Do this
Tally the rows below that contain the string "agent", and give only that number.

Input records
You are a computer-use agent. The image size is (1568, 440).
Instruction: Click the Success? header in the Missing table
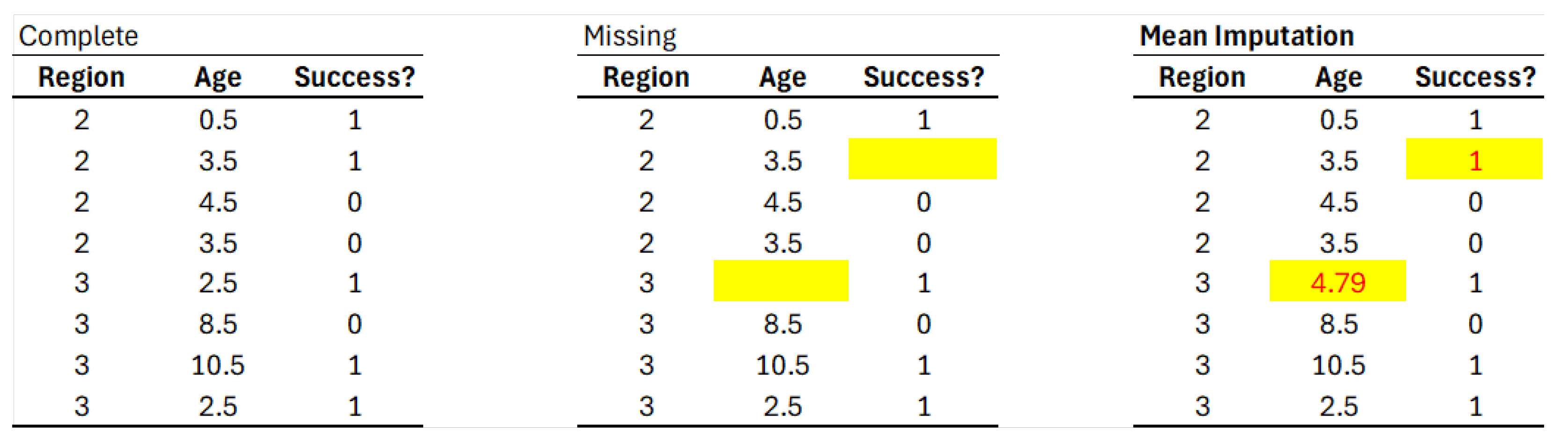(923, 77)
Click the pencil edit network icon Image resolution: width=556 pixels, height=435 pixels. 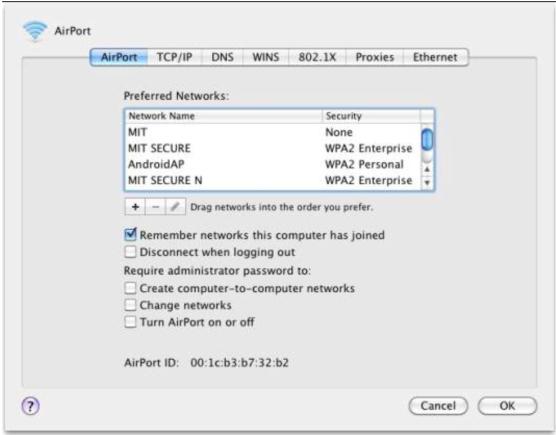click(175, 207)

--

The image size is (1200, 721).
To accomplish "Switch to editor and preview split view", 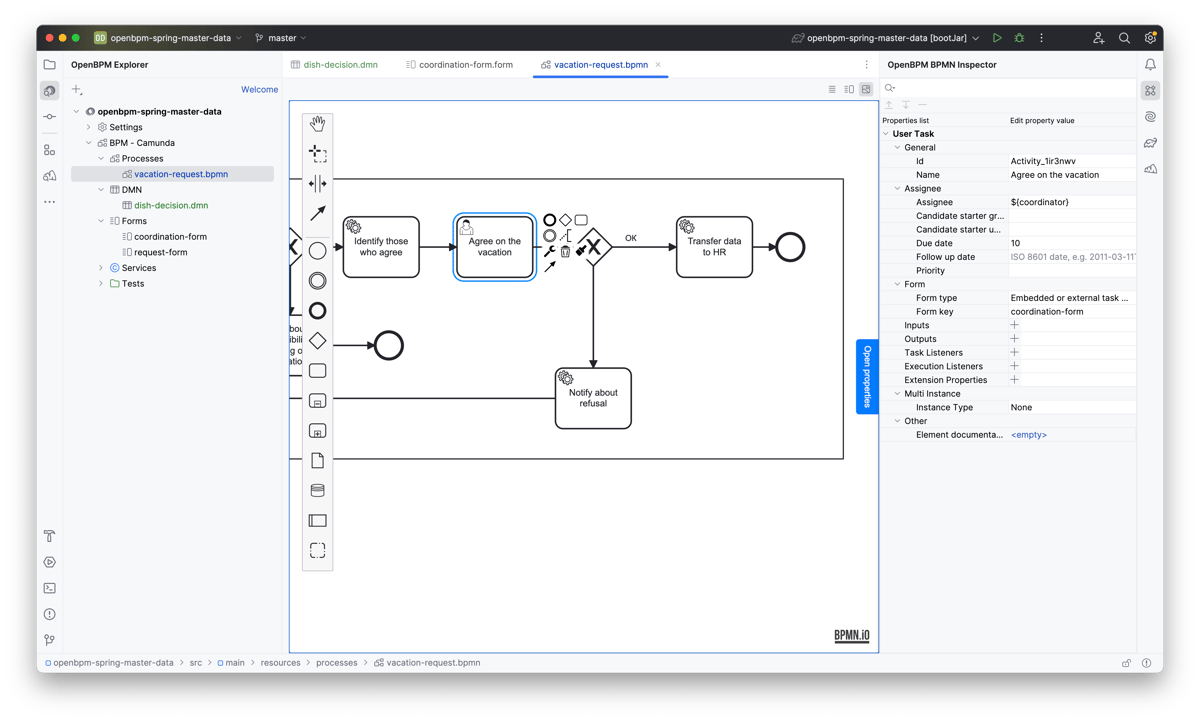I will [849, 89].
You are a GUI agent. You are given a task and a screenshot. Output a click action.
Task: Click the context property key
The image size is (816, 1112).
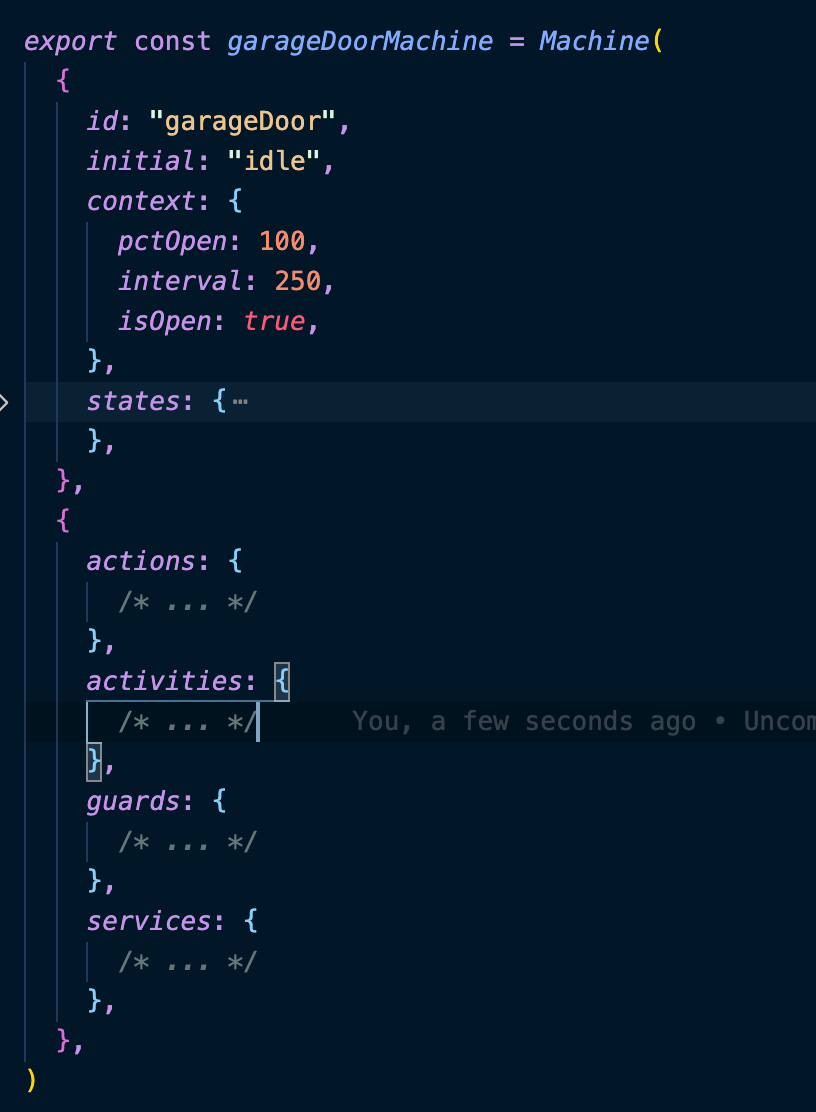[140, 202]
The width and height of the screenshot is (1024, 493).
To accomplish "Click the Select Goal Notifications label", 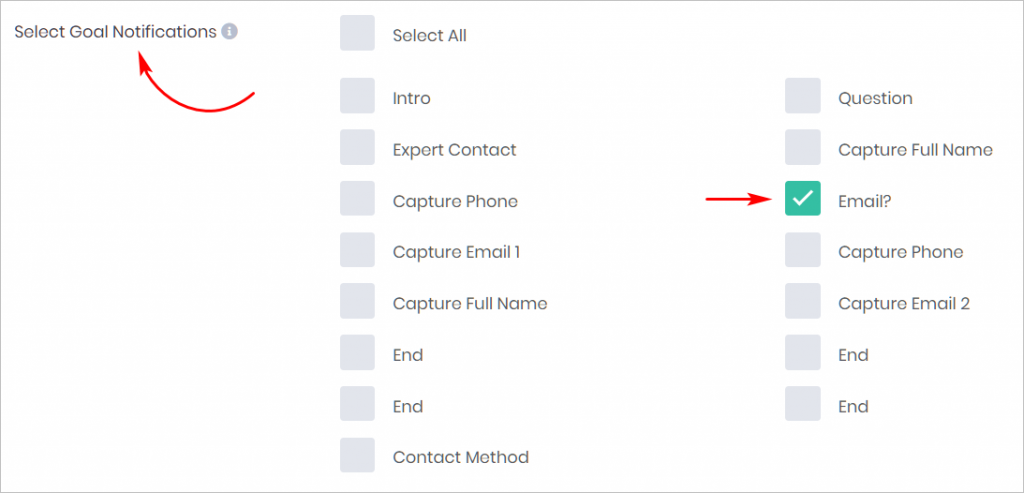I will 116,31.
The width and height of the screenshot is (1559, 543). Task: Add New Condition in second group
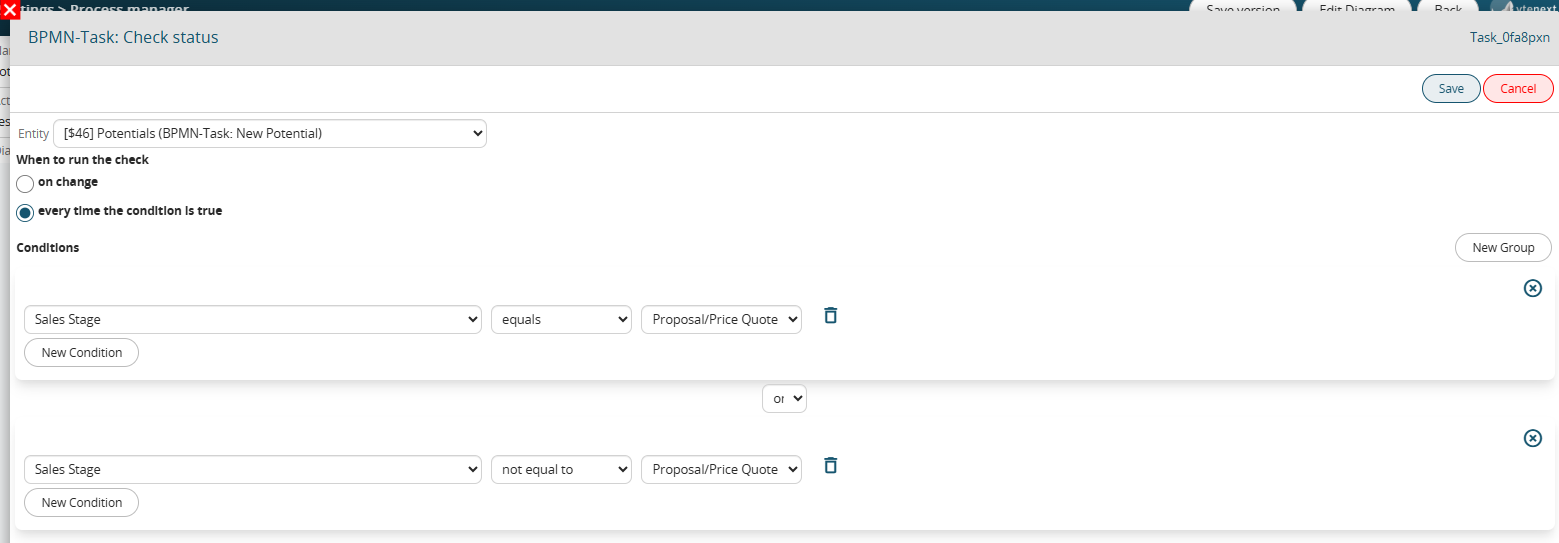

In response
2